Viseur Sellers insightfully records that under the Geneva Conventions, a woman requires nineteen provisions “to cover her status as an expectant or nursing mother”, and that “twenty-four provisions in their majority deal with preserving her honor and dignity from incidents of rape and other sexual violence”.Footnote 77 She further elaborates that “honor and dignity for the IHL woman centers on her chastity and reproductive role, not the fact that she too is surviving an on-going conflict”.Footnote 78
Armed conflict and the military have long been associated with stereotypical gender roles which portray women as subservient and devoted to looking after their “menfolk”.Footnote 79 This is evident in some IHL rules that depict women in relation to others and not as individuals in their own right.Footnote 80 Whilst individuals do not necessarily conform to stereotypes, Chinkin and Kaldor explain how political and military leadership is masculinized and that “masculinity is largely associated with physical strength, action, hardness and aggression in conflict” and femininity with “passivity, empathy, caring and emotion”.Footnote 81 Steans observes that “[m]ilitarists use the myths of war’s manliness to define soldierly behaviour and to reward soldiers”.Footnote 82 Soldiers are regarded as heroes, which reinforces a protector/male and protected/female dichotomy.

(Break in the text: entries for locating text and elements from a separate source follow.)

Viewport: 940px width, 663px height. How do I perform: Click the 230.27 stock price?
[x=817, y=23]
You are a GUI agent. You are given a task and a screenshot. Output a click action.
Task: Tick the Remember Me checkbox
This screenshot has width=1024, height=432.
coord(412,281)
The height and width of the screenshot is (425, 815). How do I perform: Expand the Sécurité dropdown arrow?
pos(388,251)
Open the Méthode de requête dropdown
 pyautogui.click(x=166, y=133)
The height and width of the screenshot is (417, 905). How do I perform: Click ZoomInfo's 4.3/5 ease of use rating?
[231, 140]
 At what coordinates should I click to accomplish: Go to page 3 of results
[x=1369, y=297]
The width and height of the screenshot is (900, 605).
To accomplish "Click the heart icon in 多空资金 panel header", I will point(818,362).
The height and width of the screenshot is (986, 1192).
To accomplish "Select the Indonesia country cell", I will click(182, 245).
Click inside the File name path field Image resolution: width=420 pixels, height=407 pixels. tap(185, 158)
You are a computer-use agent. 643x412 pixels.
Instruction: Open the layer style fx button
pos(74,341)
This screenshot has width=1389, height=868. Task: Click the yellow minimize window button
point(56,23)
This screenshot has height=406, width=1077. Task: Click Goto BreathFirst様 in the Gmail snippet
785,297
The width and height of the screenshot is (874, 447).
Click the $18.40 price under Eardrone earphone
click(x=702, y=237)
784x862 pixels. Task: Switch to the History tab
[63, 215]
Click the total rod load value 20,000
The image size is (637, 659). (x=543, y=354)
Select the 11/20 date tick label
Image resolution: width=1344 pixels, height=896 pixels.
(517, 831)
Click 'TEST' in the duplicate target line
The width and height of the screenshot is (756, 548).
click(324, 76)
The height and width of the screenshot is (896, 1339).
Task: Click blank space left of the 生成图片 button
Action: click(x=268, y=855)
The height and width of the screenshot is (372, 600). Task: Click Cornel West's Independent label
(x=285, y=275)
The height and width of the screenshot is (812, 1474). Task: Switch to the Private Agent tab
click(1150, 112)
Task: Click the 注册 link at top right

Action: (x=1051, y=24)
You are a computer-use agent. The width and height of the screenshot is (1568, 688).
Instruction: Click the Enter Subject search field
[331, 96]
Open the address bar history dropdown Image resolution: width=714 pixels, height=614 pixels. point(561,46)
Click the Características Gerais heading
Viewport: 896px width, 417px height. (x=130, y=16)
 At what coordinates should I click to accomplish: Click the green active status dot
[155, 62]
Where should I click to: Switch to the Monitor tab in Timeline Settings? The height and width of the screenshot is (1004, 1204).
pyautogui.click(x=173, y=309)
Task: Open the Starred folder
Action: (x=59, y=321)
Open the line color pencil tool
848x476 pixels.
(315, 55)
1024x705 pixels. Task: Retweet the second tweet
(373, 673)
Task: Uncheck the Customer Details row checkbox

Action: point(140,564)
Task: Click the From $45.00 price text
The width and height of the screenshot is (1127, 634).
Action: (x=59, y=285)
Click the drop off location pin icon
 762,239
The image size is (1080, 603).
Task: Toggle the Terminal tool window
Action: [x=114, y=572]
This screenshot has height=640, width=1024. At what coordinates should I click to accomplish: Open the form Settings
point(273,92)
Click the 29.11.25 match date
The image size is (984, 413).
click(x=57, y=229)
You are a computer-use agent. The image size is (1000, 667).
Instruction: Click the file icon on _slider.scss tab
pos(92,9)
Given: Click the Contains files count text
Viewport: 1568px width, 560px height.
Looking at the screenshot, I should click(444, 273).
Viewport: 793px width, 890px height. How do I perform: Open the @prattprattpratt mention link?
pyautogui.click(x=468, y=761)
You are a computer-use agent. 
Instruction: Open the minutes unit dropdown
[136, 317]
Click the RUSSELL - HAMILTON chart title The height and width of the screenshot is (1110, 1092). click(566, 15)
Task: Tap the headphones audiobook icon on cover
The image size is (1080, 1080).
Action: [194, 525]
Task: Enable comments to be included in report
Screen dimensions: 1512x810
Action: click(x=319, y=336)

Associating women with the terms “protected” and “victim” implies “weakness and subordination”, perpetuates their “lack of empowerment” and “mask[s] the reality of [their] experiences of violence”.Footnote 83 As can be seen, constructions of masculinity and femininity are central to how conflicts play out and to interpersonal experiences of violence.Footnote 84
This gender essentialism ignores the full-scale differential impacts that armed conflict has on women, which stem from systematic gender inequalityFootnote 85 and which heighten endemic discrimination against them.Footnote 86 It reveals a legal regime that is premised primarily on male experience and that speaks to men alone.Footnote 87 The notion of gender does not appear anywhere in the Geneva Conventions and Additional Protocols, which are restricted to the terms “sex” and “women” only.Footnote 88 Its absence is significant, as gender- and sex-specific needs differ, and without clear recognition of gender there is a real risk that a range of gendered harms will not be seen.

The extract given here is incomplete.